Susete Estrela, Health Coach e colunista da Forbes Portugal, que moderou o painel dedicado à saúde mental, questionou, então, Gustavo Jesus sobre quando saber que a pessoa está doente em termos mentais, com uma depressão, por exemplo, e não apenas momentaneamente triste.
“A doença mental é altamente mensurável ao contrário do que se pensa”.
E se minutos antes, os presentes na conferência ouviram o atleta olímpico Nélson Évora afirmar ter sentido já a desconfiança das pessoas quando um desportista alega não estar bem psicologicamente para competir, como se se tratasse de uma desculpa para não treinar, dúvidas essas que não existem se o atleta tiver uma lesão num pé, por exemplo, o médico psiquiatra Gustavo Jesus deu uma resposta baseada na ciência que poderá ter surpreendido alguns: “A doença mental é altamente mensurável ao contrário do que se pensa”. O clínico deu, de seguida, o exemplo de quando alguém se encontra num “estado de ansiedade prolongada no tempo, em que a ansiedade é maior, essa situação está a provocar alterações nas sinapses, inflamação cerebral – são modificações que são mensuráveis”.
“A hipertensão é uma convenção numérica. Na doença mental também é assim”.
Criticando muito do que se escreve e ouve nas redes sociais sobre saúde mental (“as pessoas não sabem o que dizem” e há muita “idiotia pegada”), Gustavo Jesus declara que as doenças mentais são “construtos estatísticos” que podem ser medidos pela observação de outros indicadores que estão associados a si: “A hipertensão é uma convenção numérica. Na doença mental também é assim. São feitos milhares de estudos em que se percebe a existência de sintomas e a sua duração para a sua remissão ou não. Se estiver triste sistematicamente durante um período superior a duas semanas e se isso se associar a outros sintomas existe um estado depressivo. Se não fizer nada terapêutico, a pessoa não vai melhorar”.
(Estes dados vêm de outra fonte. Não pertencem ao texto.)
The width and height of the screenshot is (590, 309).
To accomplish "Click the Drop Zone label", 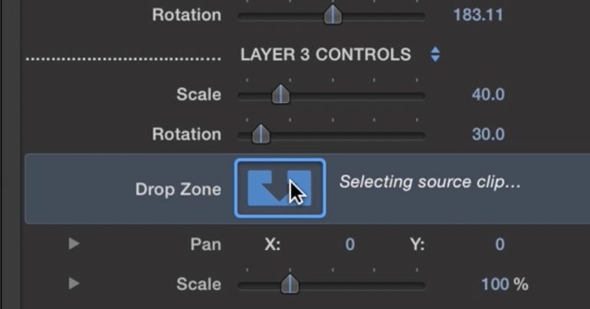I will [178, 189].
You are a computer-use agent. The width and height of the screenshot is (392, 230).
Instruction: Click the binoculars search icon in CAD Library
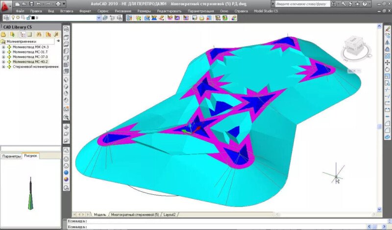(39, 34)
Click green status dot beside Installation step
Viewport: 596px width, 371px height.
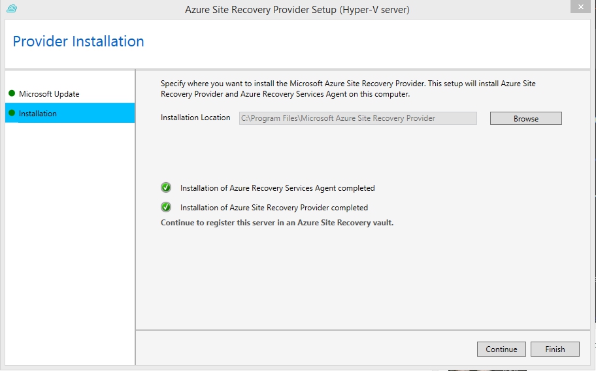pos(12,113)
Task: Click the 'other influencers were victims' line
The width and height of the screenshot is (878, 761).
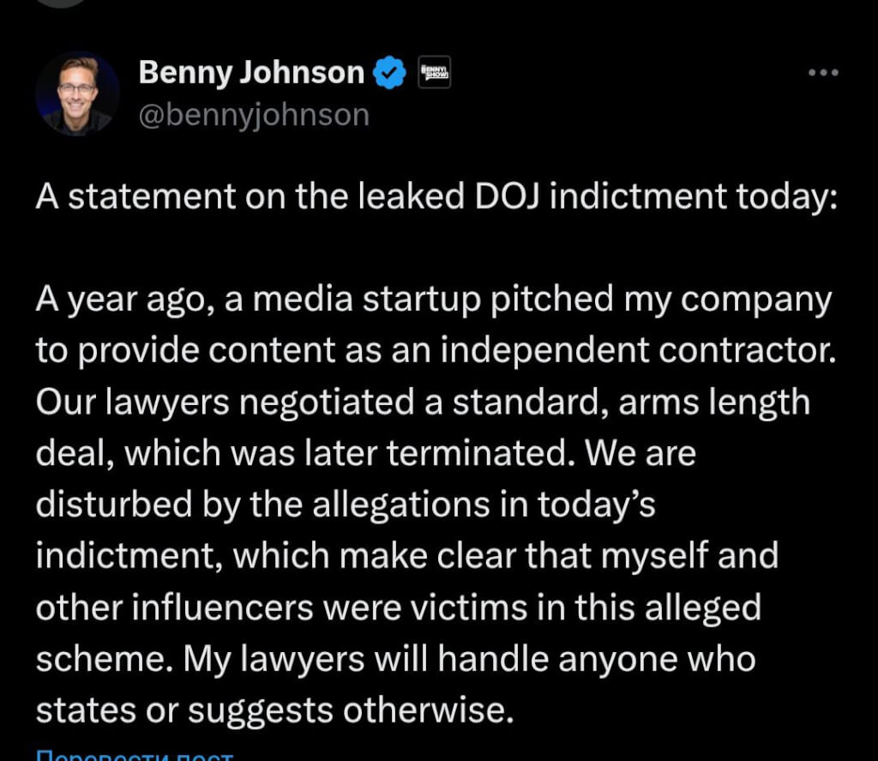Action: [x=398, y=607]
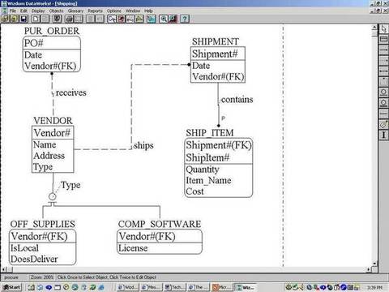Open the Reports menu

[95, 11]
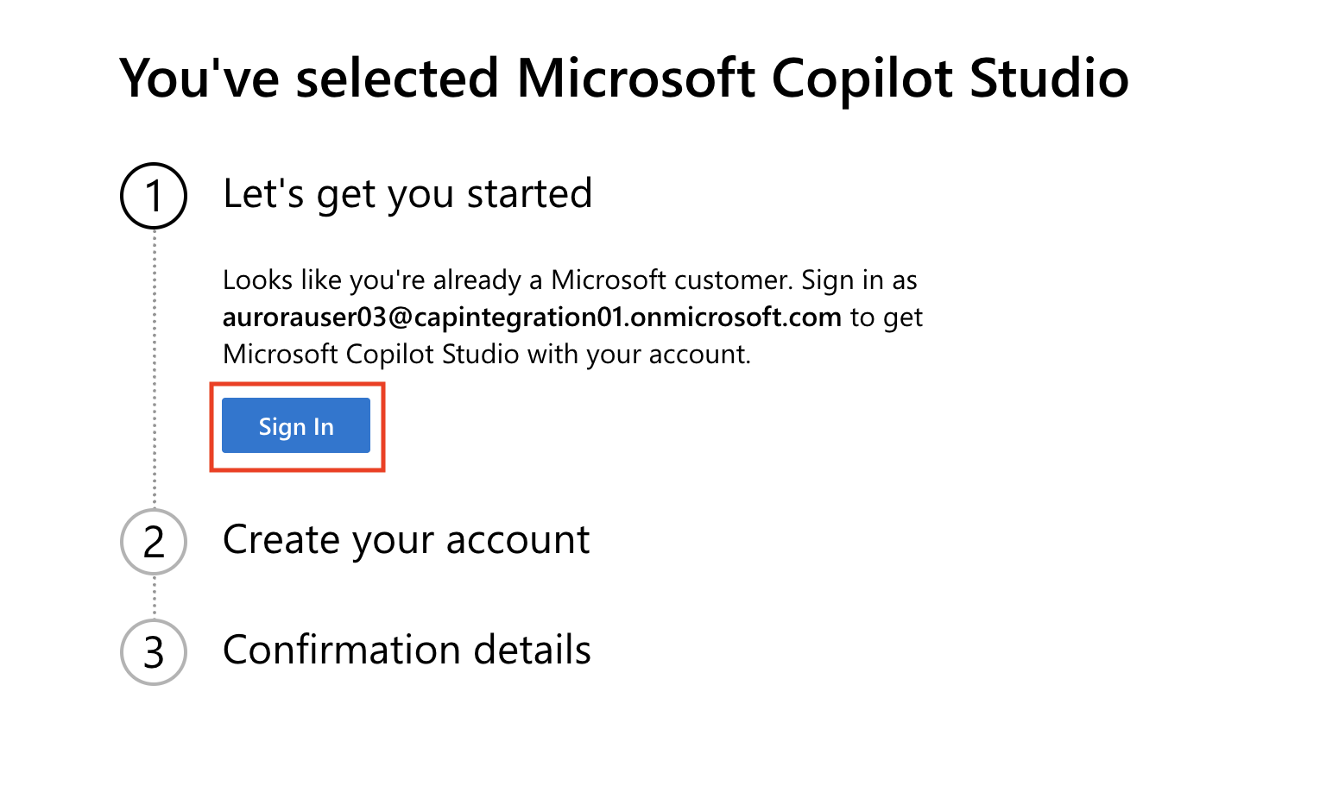Image resolution: width=1326 pixels, height=811 pixels.
Task: Click the circled numeral 2 beside Create your account
Action: [x=153, y=542]
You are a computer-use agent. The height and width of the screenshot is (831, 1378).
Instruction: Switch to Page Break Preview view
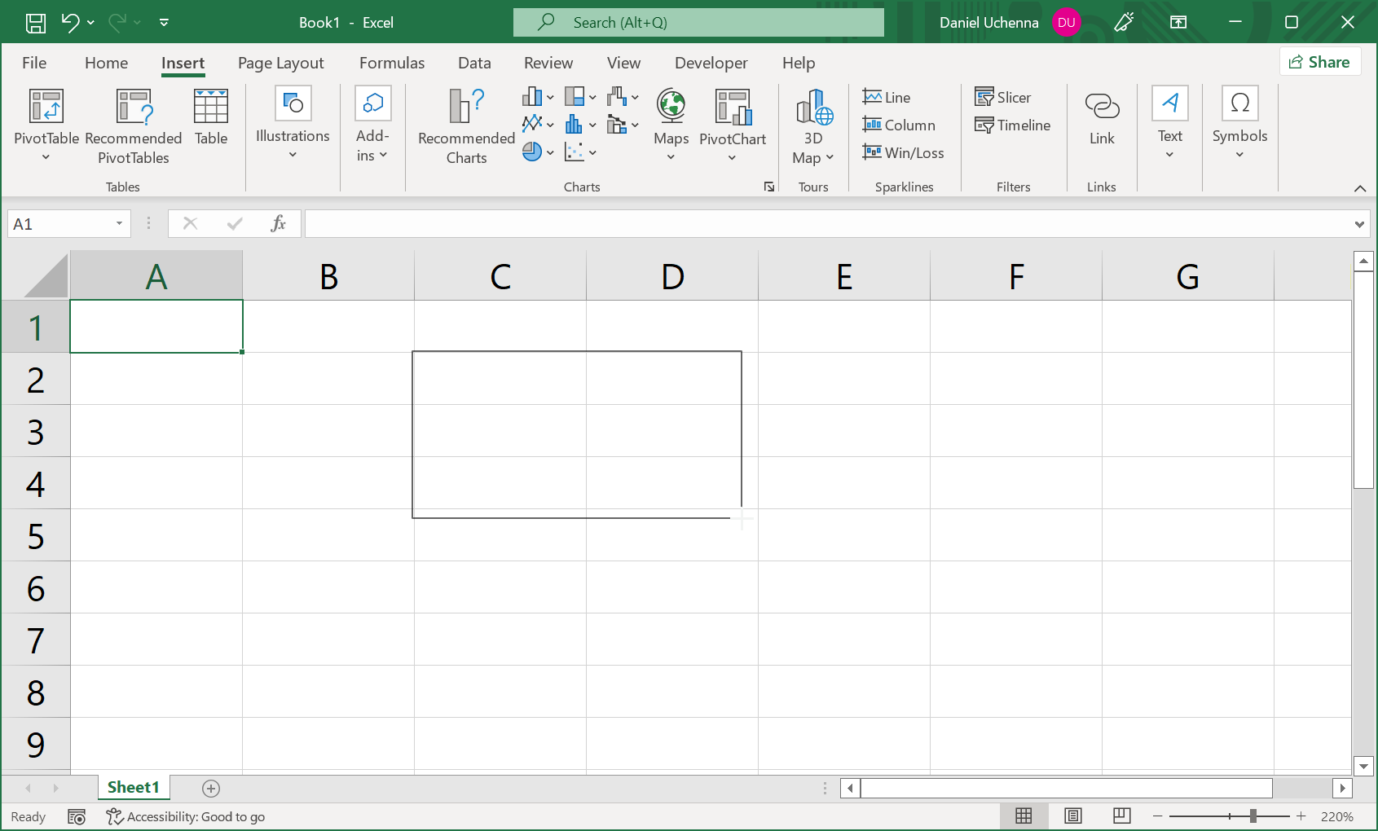[x=1121, y=816]
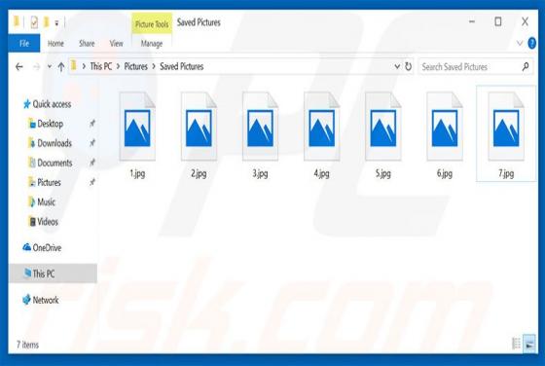This screenshot has width=545, height=366.
Task: Open the Manage tab under Picture Tools
Action: pos(152,44)
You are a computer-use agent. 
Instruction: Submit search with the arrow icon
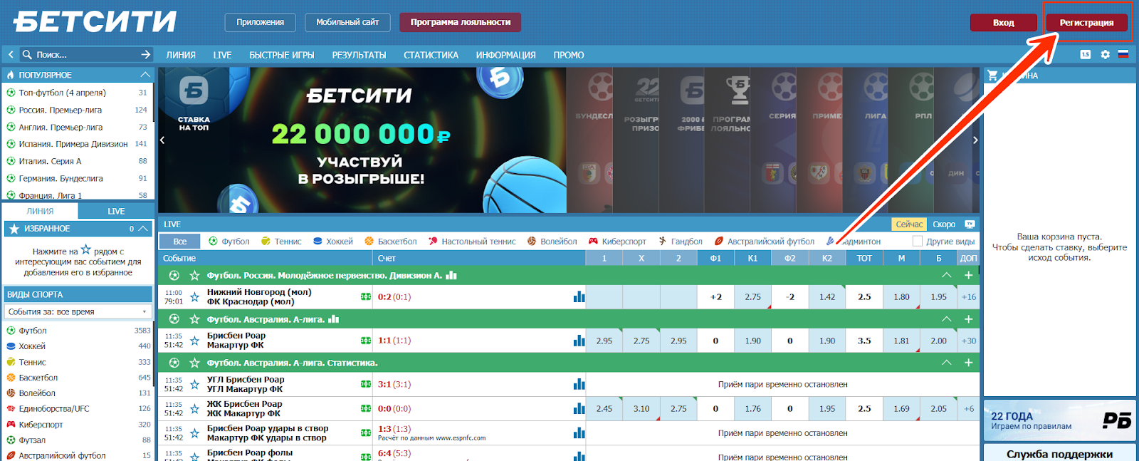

Este especialista salientou que “há que fazer muito na área da prevenção” das doenças mentais, exemplificando que “o burnout é um estado de stress mantido no tempo que aumenta o risco de depressão. O stress mantido e o teletrabalho são fatores condicionantes que aumentam o risco de burnout. Em termos de prevenção, temos de fazer mudanças organizacionais”.
Sendo a Forbes uma publicação de economia onde os números são importantes, Gustavo Jesus lembrou que estes quadros clínicos mentais são incapacitantes, deles resultando quer “presentismo, quer absentismo e isso custa dinheiro. Quem não está a trabalhar custa dinheiro, mas trabalhar mal custa dinheiro também”.